Recommendation...
Ed Brayton
stcynic at crystalauto.com
Fri Sep 1 19:13:01 PDT 2006
Stephen R. Prescott, Esq. wrote:
> A valid point, the Bible does condemn certain items, so we do not have
> to infer the Biblical view from circumstanial evidence. However, that
> cuts both ways. The Bible condemns drunkness. Yet, Noah is in no way
> criticized in the Biblical text for his intoxication. Rather, a son
> Ham is condemned severely for not covering up the results of his
> father's sin. God (or at least according to the author, God Himself
> not only does not condemn Noah's intoxication, but punishs one who
> took advantage of Noah's sin.
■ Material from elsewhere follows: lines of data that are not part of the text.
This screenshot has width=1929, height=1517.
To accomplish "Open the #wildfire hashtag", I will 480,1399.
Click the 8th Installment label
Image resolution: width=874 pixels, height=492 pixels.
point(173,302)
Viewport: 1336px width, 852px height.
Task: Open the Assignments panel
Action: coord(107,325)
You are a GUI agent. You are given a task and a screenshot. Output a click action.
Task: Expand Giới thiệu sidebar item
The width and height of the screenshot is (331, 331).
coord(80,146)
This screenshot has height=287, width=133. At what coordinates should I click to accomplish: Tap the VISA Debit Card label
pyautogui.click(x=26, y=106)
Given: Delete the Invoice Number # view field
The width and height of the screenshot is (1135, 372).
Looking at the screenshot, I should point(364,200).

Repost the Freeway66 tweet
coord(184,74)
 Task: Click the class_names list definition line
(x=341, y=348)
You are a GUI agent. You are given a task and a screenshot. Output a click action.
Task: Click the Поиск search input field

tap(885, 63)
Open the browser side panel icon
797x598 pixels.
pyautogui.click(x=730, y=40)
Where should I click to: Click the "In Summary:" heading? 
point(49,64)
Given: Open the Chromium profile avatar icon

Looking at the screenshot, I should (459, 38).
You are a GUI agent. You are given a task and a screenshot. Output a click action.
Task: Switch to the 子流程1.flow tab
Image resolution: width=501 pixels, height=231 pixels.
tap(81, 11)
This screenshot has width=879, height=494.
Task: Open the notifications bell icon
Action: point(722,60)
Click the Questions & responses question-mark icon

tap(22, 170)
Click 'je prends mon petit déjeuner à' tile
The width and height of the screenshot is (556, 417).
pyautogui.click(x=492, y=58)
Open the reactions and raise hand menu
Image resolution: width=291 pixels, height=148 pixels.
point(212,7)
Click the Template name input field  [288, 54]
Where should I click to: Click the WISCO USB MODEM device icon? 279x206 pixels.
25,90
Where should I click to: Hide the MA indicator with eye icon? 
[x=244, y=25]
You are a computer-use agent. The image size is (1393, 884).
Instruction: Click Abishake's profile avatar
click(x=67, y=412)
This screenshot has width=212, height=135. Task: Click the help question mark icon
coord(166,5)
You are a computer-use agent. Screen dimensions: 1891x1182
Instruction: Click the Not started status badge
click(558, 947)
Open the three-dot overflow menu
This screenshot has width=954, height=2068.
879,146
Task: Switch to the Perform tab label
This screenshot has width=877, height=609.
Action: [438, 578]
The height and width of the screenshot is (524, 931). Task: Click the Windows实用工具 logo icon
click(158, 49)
In this case we can be absolutely
> certain that the silence of God does not demonstrate approval since
> intoxication is expressly condemned in the Biblical text.. Therefore,
> the seeming silence of God in response to polygamy does not prove
> divine approbation, only that God and/or the Biblical writers chose
> not to deal with that topic, just as likely an inference, it was not
> relevant to the spiritual point the author was making.
>
I don't think it's true to say we can be absolutely certain that God
does anything. I would call this evidence of incoherence within the
Bible, owing to multiple writers and their own views, not as evidence of
what God actually said or did.
> Moreover, at least for rulers the Bible does explicitly forbid
> polygramy in the passage I referenced, Deuteronomy 17:17. For
> complete context, vv. 17 -20. By the way I am hardly a Bible scholar,
> but that passage is in many catechisms and I am old enough to have
> been taught Bible stories in Sunday School (and public elementary
> school). Although I had to get on line to remember the reference it is
> a verse that immediately came to mind. [www.olivetree.com lets one do
> a textual search of a dozen plus versions, remember 3 or 4 words and
> it takes 30 seconds to find the passage.]
>
Read in context, this chapter is saying that you will have a king, but
it admonishes the future king not to enrich himself as his people's
expense. Thus, it says, he shall not multiply horses, or silver, or
wives. This indicates that wives were, like silver and horses,
considered among the trappings of wealth and power. This is not a
commandment against polygamy at all, it is a commandment against kings
taking riches for themselves rather than looking after their people.